What are the disadvantages of Twofish?

The Twofish cipher has a drawback over DES/3DES/AES.

It has a small number of rounds. But that does not affect security of the cipher itself. It affects the encryption speed. There is a new version of the cipher called Twofish-2 which has an order of magnitude faster encryption speed than the original Twofish, but it has also some minor drawbacks over the original. There are no disadvantages with Threefish-2 if one can make all the rounds in an acceptable time. I'll try to discuss here what I know about the drawbacks and advantages of Twofish-2. The original paper introducing Twofish-2 can be found here.

Let's look at the advantages and drawbacks for both the standard and fast variant: Advantages of Twofish-2. It has much faster decryption speed. Decrypting data twice as fast. I know it sounds insignificant, but this is really the key to the cipher. A couple of extra microseconds per decryption means two times more data can be processed and decrypted in the same amount of time. That can make a real difference when your target is processing huge volumes of data.

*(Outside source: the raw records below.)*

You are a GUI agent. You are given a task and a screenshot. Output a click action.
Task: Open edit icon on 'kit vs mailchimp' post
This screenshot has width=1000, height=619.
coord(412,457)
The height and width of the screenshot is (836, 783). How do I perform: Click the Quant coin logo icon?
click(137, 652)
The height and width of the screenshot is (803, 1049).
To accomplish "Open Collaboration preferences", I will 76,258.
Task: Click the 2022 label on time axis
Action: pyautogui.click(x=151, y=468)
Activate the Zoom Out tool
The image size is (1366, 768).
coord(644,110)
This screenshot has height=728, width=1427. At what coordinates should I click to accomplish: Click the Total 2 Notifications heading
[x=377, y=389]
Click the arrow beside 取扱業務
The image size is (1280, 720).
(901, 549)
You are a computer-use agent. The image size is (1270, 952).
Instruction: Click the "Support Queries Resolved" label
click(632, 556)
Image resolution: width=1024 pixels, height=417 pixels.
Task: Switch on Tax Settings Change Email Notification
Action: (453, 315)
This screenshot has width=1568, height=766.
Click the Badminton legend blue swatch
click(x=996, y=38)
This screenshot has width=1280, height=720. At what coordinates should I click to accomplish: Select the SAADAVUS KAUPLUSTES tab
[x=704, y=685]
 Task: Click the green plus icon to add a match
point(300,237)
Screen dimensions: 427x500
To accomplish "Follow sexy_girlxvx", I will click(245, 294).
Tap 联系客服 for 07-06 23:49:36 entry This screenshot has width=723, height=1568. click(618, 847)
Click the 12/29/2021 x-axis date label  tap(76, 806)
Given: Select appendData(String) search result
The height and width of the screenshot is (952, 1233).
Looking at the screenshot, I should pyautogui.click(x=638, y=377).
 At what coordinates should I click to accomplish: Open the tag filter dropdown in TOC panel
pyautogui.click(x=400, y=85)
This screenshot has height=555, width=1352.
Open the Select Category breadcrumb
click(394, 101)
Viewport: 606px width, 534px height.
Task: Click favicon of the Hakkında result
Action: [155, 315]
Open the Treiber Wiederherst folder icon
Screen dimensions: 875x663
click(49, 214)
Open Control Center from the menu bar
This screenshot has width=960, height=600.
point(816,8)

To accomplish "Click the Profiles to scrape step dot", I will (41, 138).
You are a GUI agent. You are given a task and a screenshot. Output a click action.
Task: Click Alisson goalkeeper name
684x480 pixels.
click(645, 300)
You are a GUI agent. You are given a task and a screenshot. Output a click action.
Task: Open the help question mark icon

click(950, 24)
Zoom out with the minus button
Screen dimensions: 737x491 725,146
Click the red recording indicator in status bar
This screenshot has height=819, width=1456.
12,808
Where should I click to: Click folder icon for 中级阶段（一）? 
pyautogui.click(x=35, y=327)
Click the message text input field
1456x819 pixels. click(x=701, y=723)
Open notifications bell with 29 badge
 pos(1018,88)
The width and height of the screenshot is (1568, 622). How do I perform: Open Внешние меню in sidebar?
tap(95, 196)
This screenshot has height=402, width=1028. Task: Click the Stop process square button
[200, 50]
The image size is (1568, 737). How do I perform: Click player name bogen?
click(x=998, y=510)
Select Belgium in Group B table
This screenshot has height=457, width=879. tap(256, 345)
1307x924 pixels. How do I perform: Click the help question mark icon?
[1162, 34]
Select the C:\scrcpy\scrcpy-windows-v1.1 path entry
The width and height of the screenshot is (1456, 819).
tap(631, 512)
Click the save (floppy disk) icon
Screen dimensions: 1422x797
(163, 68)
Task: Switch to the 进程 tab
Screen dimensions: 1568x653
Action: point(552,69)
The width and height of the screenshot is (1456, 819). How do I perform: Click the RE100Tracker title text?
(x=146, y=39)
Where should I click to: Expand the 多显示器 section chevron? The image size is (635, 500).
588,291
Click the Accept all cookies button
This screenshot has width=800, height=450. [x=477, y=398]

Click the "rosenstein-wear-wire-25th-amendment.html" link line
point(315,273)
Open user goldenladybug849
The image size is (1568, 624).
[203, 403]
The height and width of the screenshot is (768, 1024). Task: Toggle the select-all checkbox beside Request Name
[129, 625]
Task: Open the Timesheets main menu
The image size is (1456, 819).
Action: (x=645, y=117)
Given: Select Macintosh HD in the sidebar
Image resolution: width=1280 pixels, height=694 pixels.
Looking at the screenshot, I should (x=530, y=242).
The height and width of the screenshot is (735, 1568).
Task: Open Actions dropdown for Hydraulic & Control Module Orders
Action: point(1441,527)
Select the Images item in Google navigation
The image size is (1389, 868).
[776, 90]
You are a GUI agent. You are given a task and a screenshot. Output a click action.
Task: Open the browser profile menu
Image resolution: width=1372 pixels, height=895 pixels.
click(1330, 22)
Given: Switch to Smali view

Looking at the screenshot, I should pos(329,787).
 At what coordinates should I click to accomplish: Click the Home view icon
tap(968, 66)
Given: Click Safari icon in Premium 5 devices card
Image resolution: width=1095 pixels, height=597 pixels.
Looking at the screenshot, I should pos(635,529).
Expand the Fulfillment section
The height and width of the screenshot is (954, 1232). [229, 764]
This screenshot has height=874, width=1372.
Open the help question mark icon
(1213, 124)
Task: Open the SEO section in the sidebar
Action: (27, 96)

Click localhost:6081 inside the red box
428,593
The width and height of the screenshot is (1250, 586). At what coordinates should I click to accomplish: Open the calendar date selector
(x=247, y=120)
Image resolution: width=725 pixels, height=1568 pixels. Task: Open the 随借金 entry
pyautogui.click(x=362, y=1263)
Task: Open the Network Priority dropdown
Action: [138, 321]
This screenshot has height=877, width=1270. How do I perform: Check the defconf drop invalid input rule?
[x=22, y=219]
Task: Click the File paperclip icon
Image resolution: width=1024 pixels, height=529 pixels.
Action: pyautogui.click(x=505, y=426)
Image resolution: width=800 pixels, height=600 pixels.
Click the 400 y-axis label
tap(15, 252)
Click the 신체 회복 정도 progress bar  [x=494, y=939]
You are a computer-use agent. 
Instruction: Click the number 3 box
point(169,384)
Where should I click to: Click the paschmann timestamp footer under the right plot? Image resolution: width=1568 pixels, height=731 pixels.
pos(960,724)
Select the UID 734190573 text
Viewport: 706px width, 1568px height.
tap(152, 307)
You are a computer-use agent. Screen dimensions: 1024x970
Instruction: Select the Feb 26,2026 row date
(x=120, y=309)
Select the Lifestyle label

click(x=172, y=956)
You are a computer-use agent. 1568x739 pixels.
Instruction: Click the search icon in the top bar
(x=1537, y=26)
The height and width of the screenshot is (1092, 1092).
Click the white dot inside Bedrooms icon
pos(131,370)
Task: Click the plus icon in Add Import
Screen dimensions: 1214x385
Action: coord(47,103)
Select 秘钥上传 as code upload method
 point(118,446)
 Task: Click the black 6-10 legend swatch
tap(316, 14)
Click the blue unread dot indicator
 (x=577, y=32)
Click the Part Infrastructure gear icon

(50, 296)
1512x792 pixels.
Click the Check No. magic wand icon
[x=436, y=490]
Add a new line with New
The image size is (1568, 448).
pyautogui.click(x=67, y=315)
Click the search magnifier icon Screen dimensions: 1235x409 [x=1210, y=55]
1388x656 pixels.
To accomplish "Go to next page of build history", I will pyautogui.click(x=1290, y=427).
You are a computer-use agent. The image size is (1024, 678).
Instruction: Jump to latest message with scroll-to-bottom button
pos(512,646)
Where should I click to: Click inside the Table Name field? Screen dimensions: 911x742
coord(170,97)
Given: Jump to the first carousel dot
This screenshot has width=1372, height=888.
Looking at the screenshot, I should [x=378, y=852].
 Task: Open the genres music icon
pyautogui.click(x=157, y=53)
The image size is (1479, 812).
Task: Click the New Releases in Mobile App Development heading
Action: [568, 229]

If you don't have any problems with time in your system it may be worth just waiting a bit less. It can encrypt with higher key sizes. The key size range of Twofish-2 is from 64 to 256 bits. In fact, most systems use 128 or 192 bit keys and do an AES implementation internally, so this change will not have any impact.

It has better key and message schedule resistance. AES has been the most vulnerable to schedule attacks. The weaknesses in AES implementations are well known and documented. Even though Twofish-2 does not actually provide the same amount of key stream distribution over the length of a block, its schedule resistance is still superior to that of AES. The reason for this is as follows: If we can attack AES by finding the schedule resistance (we can achieve that by just trying out different keys and seeing how much our keystream gets changed) then we can do the same thing with Twofish, but in practice the schedule resistance is much lower than for AES. For instance, if we get 0% change on schedule resistance when using 192 bit keys, then we can assume that the keystream is identical.